EXCERPTED RECORDS:

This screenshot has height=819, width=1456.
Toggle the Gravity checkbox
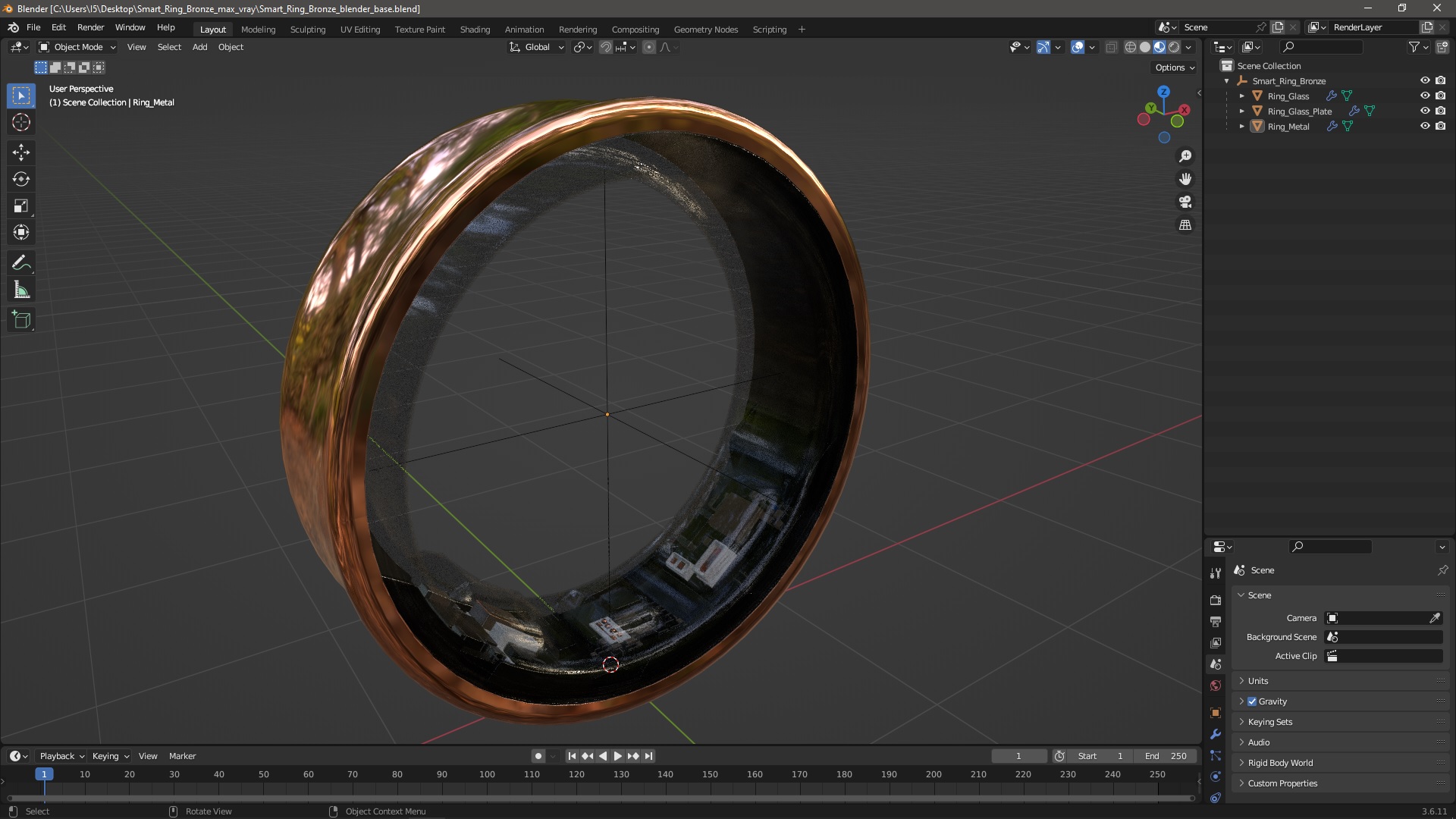pyautogui.click(x=1252, y=701)

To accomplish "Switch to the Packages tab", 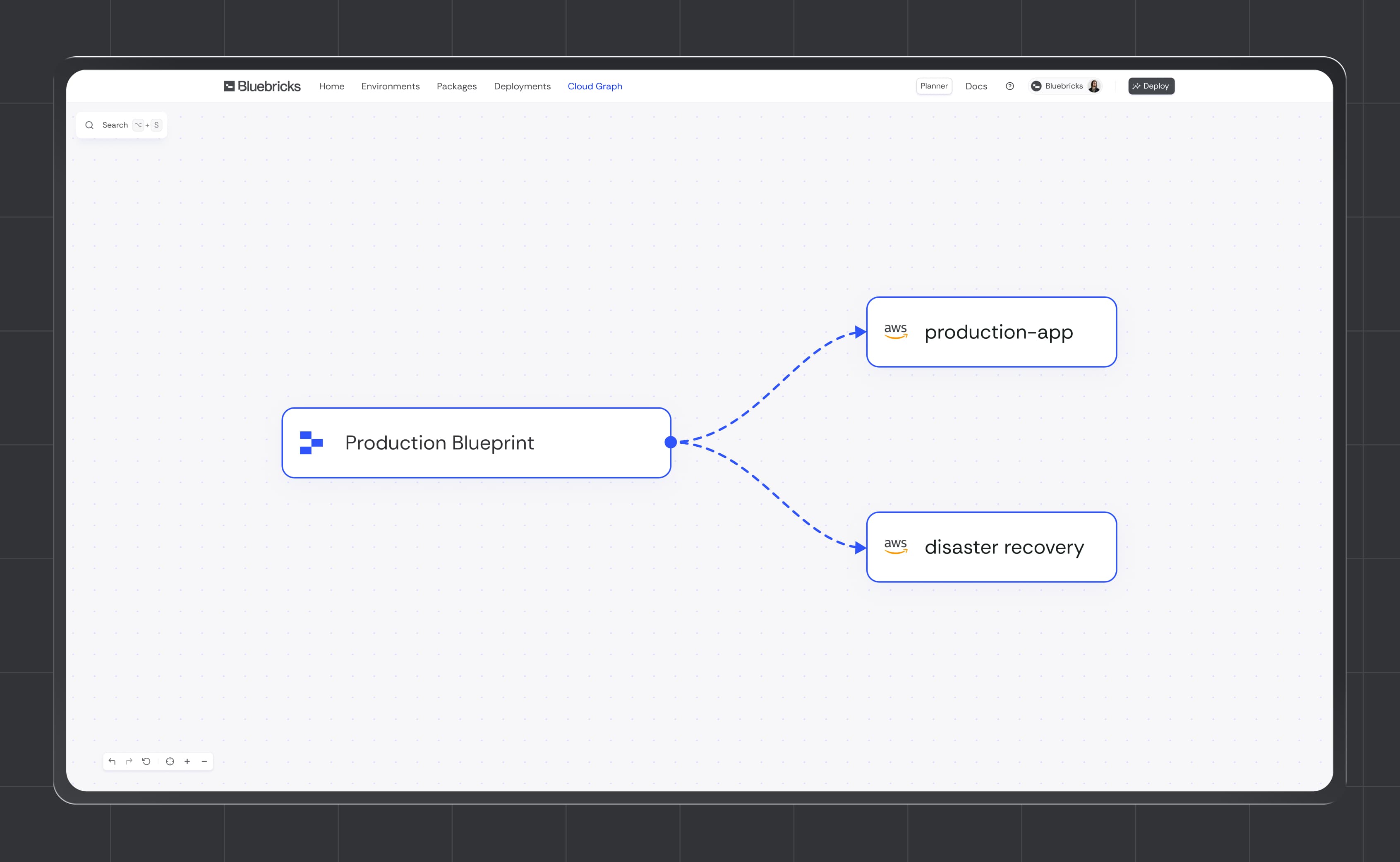I will 456,86.
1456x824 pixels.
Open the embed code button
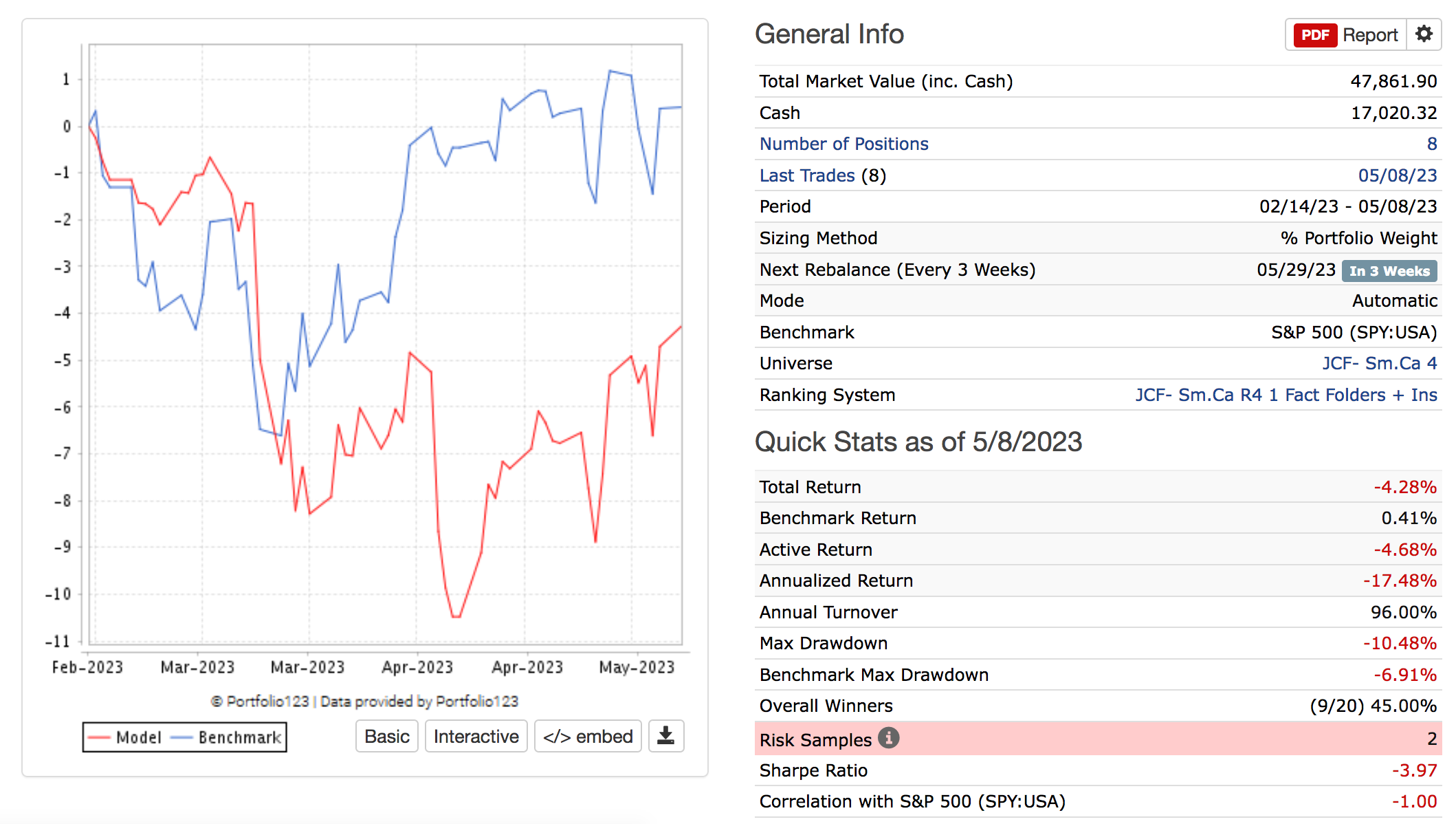[x=588, y=737]
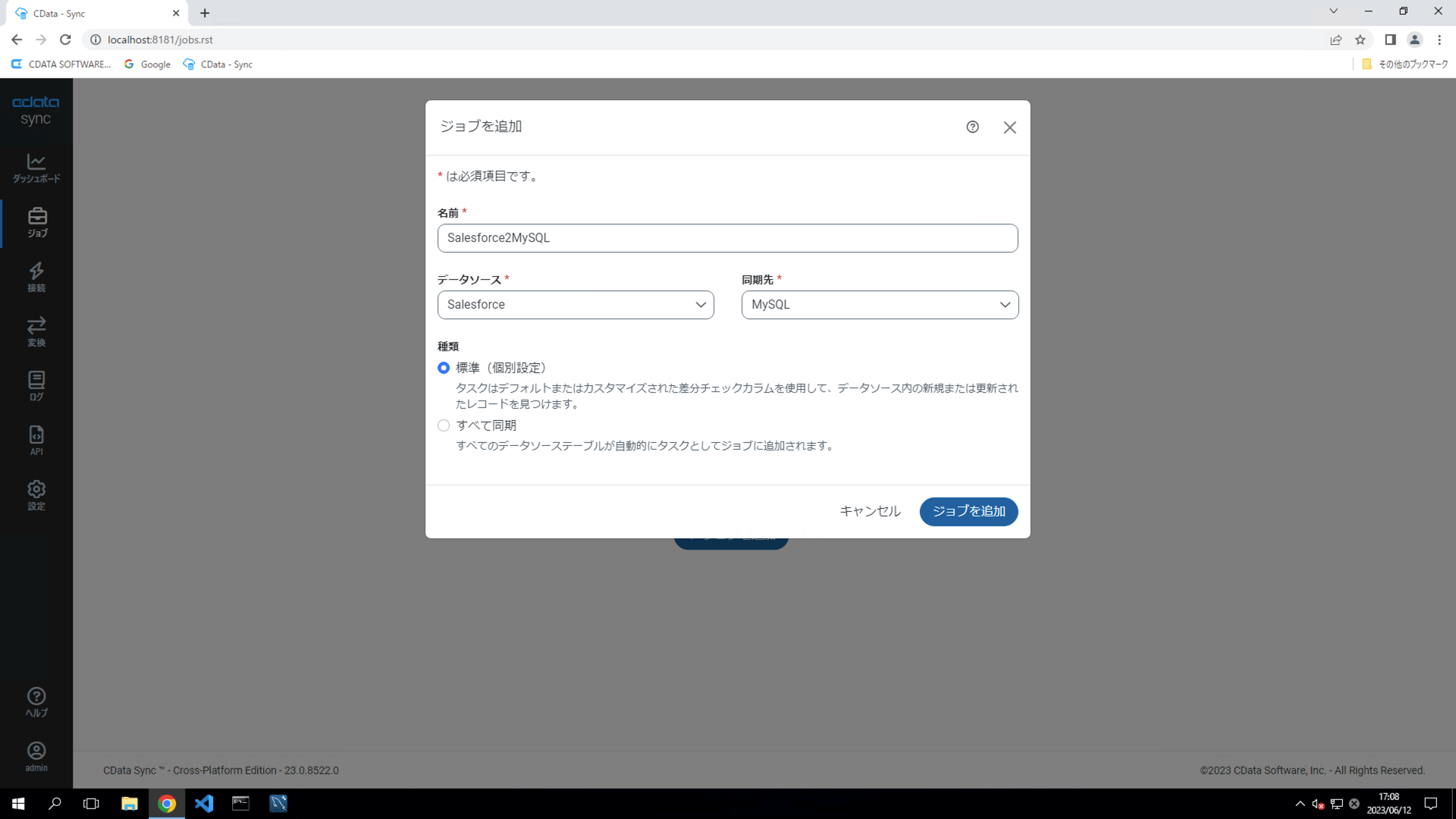Select the すべて同期 radio option
This screenshot has height=819, width=1456.
tap(444, 425)
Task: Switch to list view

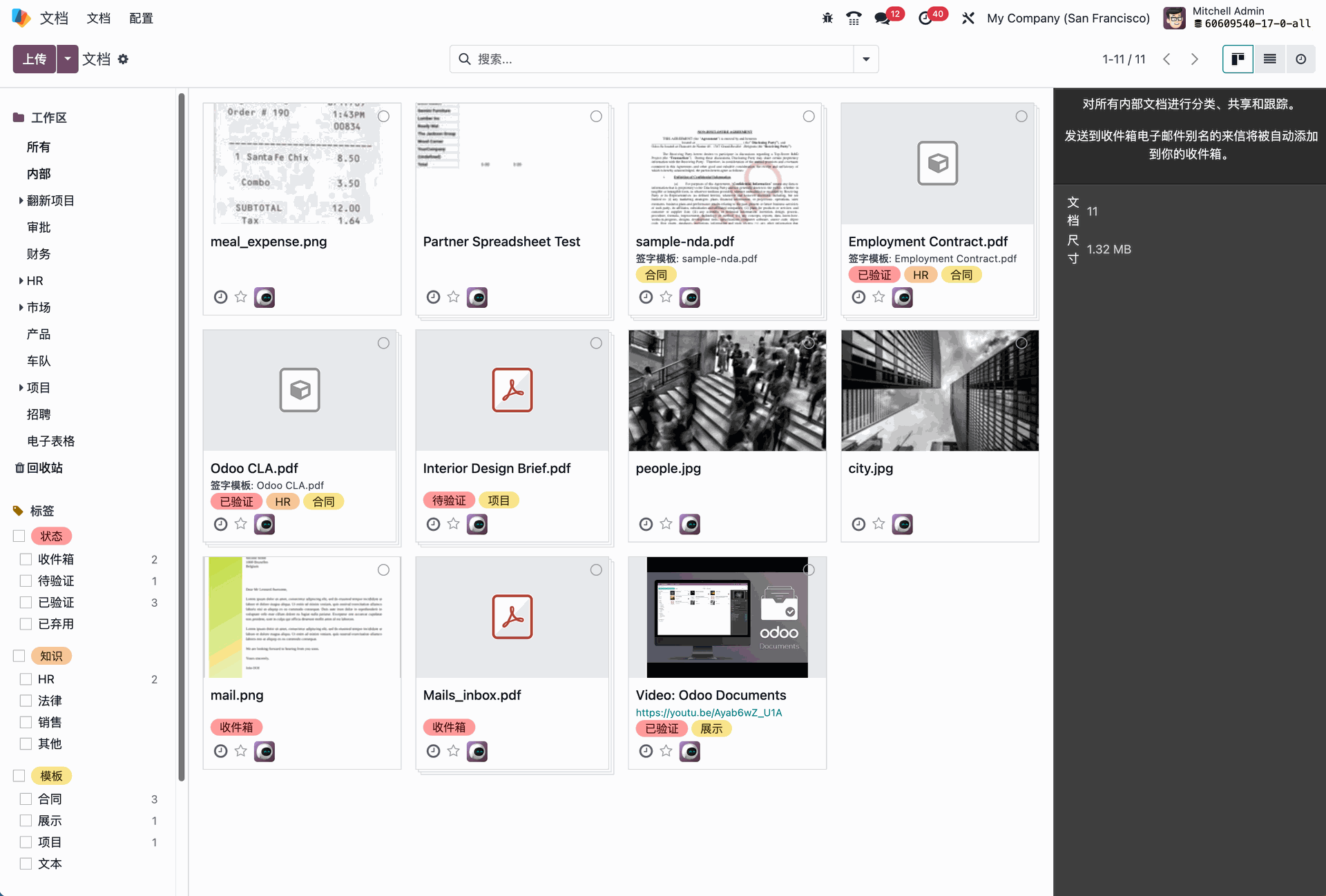Action: [x=1269, y=59]
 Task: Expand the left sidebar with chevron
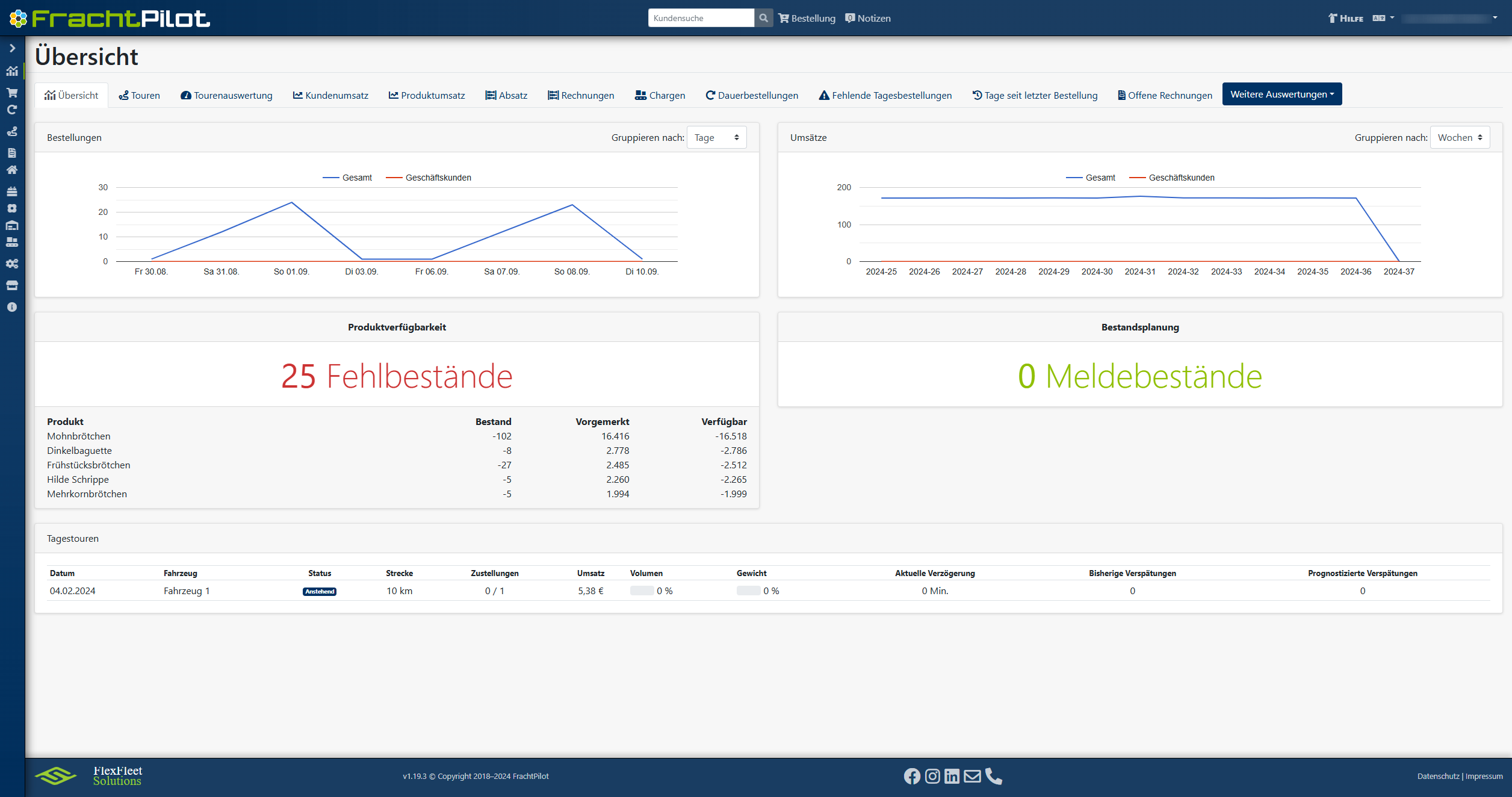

REQUIRED WORK: Write out an exact copy of the lines beginning at the line that contains "Task: Switch to list view" and ending at the last line of the listing. Exclude pictures.

ANSWER TO THIS EXERCISE:
Task: Switch to list view

Action: [x=1269, y=59]
 Task: Expand the left sidebar with chevron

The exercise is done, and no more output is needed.